I spoke with Reed’s family throughout Masters Sunday, and their pain was palpable. The ensuing story I wrote for GOLF.com became one of the most-read pieces in the website’s history. Plenty of fans — and a few players — were critical of the article, feeling it diminished what should have been a feel-good moment. But what gives athletic competition its heartbeat is the human element. Could we have written about the 2010 Masters without mentioning Amy Mickelson’s cancer? The ’95 Masters without touching on the death of Ben Crenshaw’s guiding light, Harvey Penick? Of course not. Why does the victorious hug between Tiger and Earl Woods define the 1997 Masters more than any single shot? Because golfers are not robots, and their personal journeys are what we cheer for, not birdies and bogeys.
Reed has made golf fandom much more complicated, since he — practically alone among the game’s media-savvy stars — often displays the uglier human emotions.
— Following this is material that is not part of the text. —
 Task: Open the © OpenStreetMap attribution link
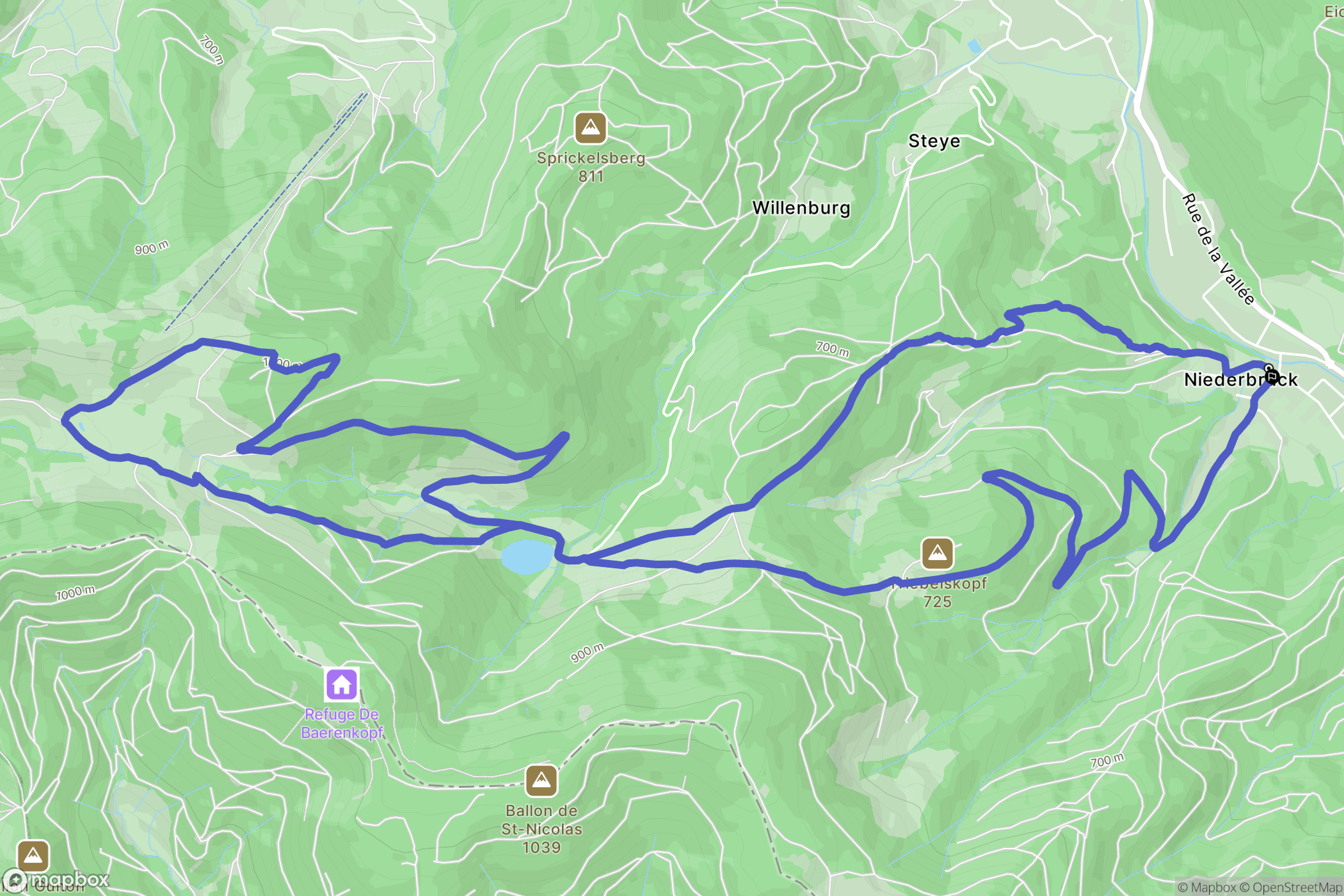click(x=1291, y=887)
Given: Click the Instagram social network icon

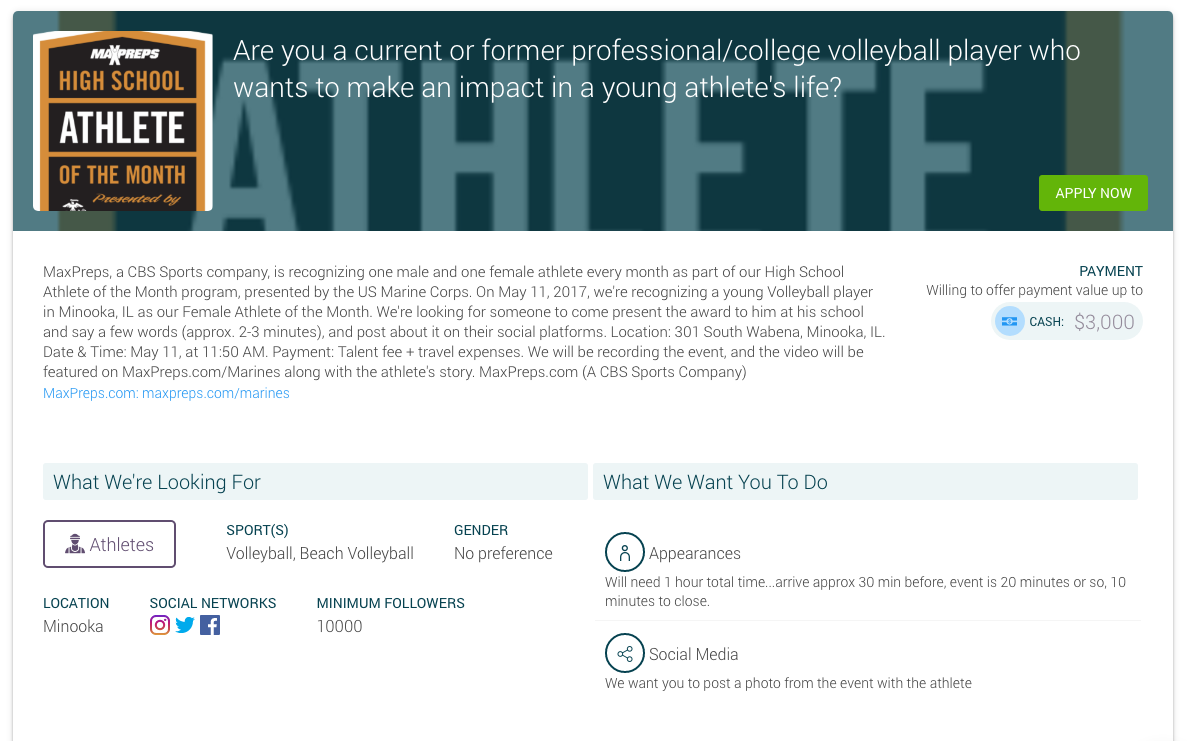Looking at the screenshot, I should (160, 626).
Only a couple of weeks before the Masters, a phone-wielding citizen journalist had caught Reed bitching to a rules official who denied him a free drop: “Guess my name needs to be Jordan Spieth.” The pettiness and jealousy was particularly noteworthy because Spieth had long been Reed’s rah-rah partner at the Presidents and Ryder Cups.
Two months after Augusta, at the U.S. Open, Reed had a chance to prove that he’s more than a Trevor Immelman or Charles Coody — that is, a good player for whom the Masters was the last notable event they ever won. Reed birdied five of the first seven holes during the final round, snaring a piece of the lead, but he shrank from the enormity of the opportunity, making three quick bogeys. The rest of the year was a struggle, calling to mind something Reed said at the British Open. Asked how he was feeling on the course, he said, “Oh, horrible. I’m not happy. I’m never really happy when I play, obviously. I always feel like there’s shots I leave out there.”
All this bad juju came home to roost at the Ryder Cup. This event more than any other has come to symbolize Reed and his contradictions. All the things that can drive his colleagues (and fans) batty — his ego and selfishness, his disregard for others — helped transform him into Captain America, a Ryder Cup folk hero. But dysfunctional people do not make good teammates in the long run. In addition to helping lose the Cup with his desultory play, Reed torched relationships with two important people who had long been among his few defenders: Spieth and Tiger Woods, his putative childhood hero. Reed had been presumed to be a foundational member of the American team for the next decade or more. Now, in one fortnight, he has become its biggest enigma.
So as Reed returns to Augusta it will hardly be a triumphant homecoming. Winning a green jacket is supposed to be the sport’s ultimate achievement, and yet somehow Reed’s place in the game has become shakier. It’s hard not to flash back to a scene from last year’s Masters. A clutch of Augusta National members were gathered around a TV, watching the tense closing holes, when Reed drained a crucial putt. The assembled green jackets sighed and exchanged woebegone looks. These members may not be thrilled about it, but Reed will be returning to the Masters as a past champion for the rest of his life.